Economic inequality is now firmly on the public agenda as candidates and voters alike look for someone to blame for stagnant wages, entrenched poverty and a widening gap between rich and poor.
Bernie Sanders blames Wall Street. Donald Trump points his finger at companies moving overseas. Hillary Clinton identifies middle-class families who are working harder but staying in place as the root cause.
While all these factors and others helped increase inequality, they overlook the role of a key American institution that has also helped widen the gap between rich and poor: the Supreme Court.
As my research on economic inequality explains, since the late 1970s and more frequently over the past decade, the court has issued a series of rulings that have benefited businesses and the wealthy at the expense of the working class and the groups that support them. This has, arguably, made it a court for the one percent.
The new court vacancy created by the death of Justice Antonin Scalia, however, provides an opportunity to balance—or further tilt—the economic scales. While Republicans have refused to even consider an Obama appointment to fill his seat, we’re already seeing an example of why balancing those scales is so important.
At the Supreme Court on Tuesday, the eight remaining justices deadlocked 4-4 over whether public employee unions could require nonmembers to pay dues for the work they do negotiating on their behalf. A tie means the last lower court ruling stands, and unions—which have helped reduce inequality—can breath a sigh of relief, for now.

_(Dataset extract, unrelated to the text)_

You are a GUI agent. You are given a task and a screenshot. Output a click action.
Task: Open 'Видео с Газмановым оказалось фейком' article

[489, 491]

Is this the beginning of a return to a “court for all”? Or will it revert to one that coincided with three decades of worsening economic inequality?

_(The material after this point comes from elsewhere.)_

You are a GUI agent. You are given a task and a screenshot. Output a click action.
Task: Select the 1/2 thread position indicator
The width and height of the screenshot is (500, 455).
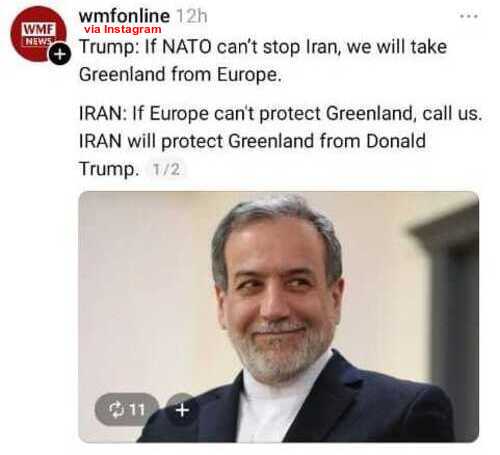[166, 169]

Eroding the American Dream
Occupy Wall Street brought the issue of economic inequality to the fore in 2011, but since then everyone from President Obama and Fed Chair Janet Yellen to the pope has highlighted it as a serious problem. Even corporate America has sounded the alarm, concerned that falling incomes will hurt profits.

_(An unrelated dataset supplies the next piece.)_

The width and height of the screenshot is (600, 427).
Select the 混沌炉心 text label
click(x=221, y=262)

Currently, the top one percent earns 20 percent of the nation’s income while holding almost 40 percent of its wealth—that’s worse than during the “roaring twenties,” when income was concentrated in the hands of wealthy industrialists. Meanwhile, worker productivity has risen 64 percent since 1979, yet middle-income workers earn no more today than they did during the last days of disco.
Simply put, the widening divide between the haves and have-nots is undermining the American dream.